Exercise requirements — Once the pictures are set aside, reproduce the remaining data exactly.

Dataset entries —
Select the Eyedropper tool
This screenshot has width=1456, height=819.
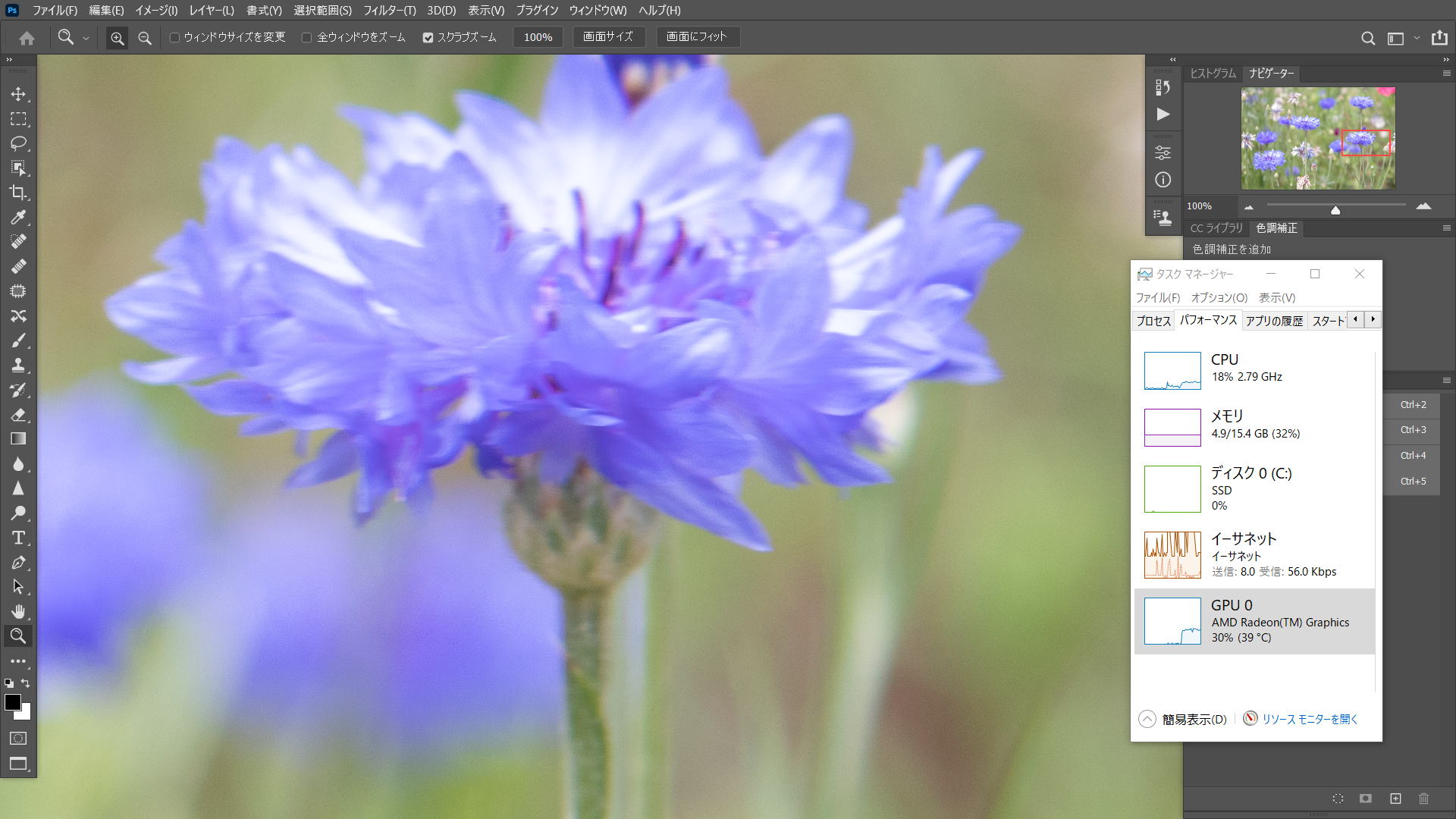pos(18,218)
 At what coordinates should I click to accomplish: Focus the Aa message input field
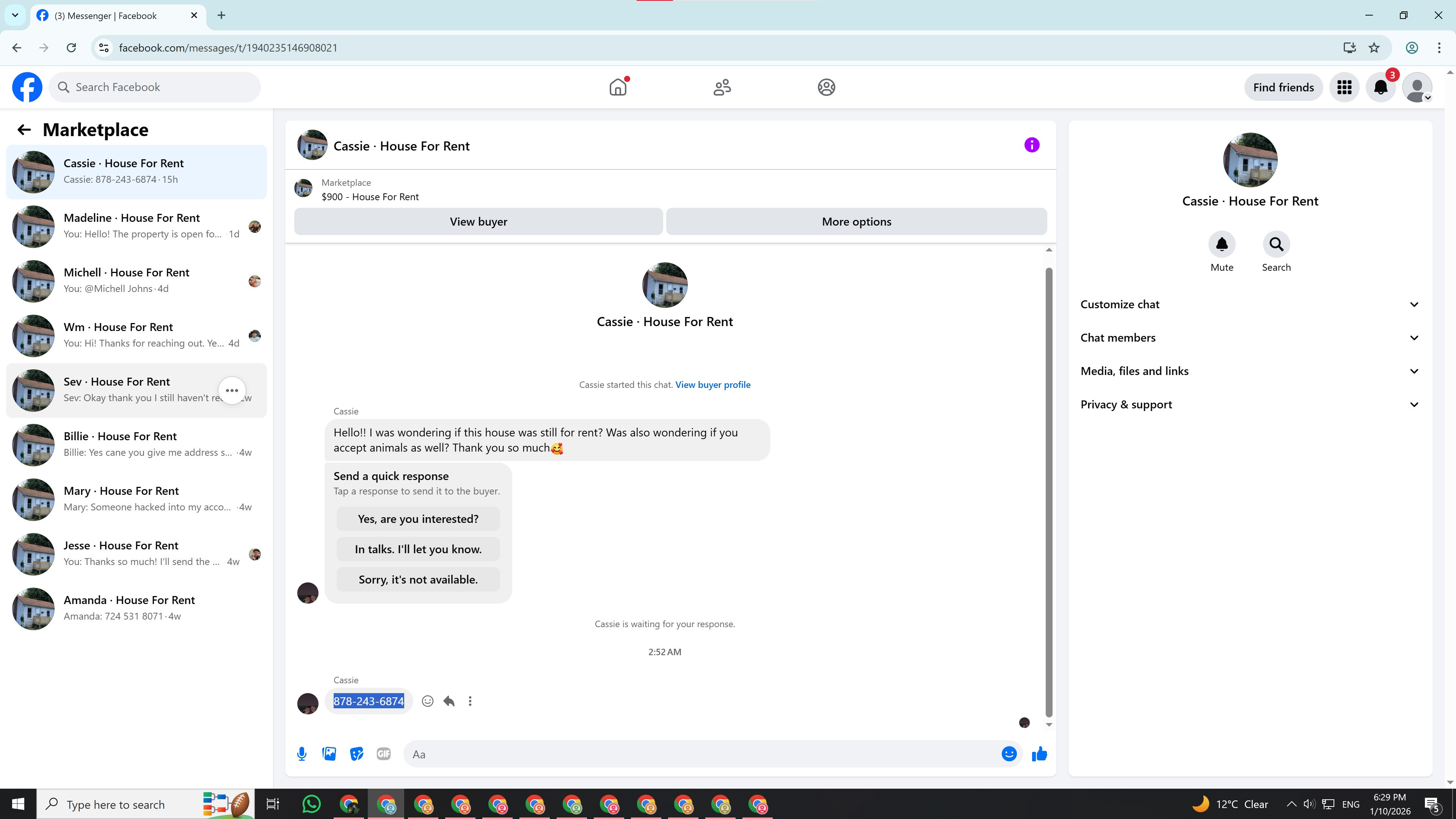click(701, 754)
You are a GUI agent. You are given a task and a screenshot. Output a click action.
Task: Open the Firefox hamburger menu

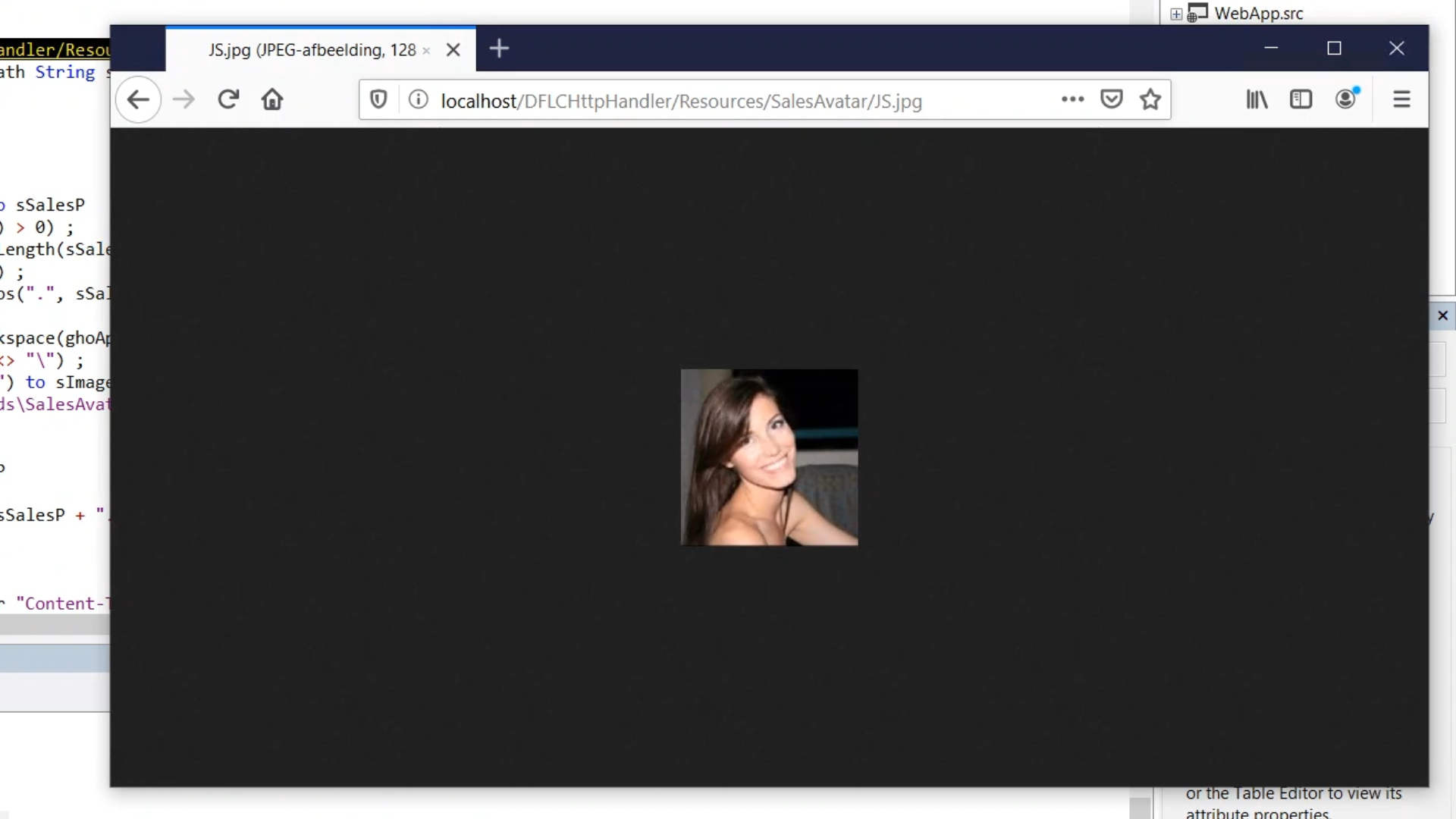click(1401, 99)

Output for this task —
Select the Eyedropper tool
This screenshot has width=1456, height=819.
pos(18,218)
 At what coordinates should I click to accomplish: Focus the Aa message input field
click(701, 754)
You are a GUI agent. You are given a task and a screenshot. Output a click action.
Task: Open the Firefox hamburger menu

click(1401, 99)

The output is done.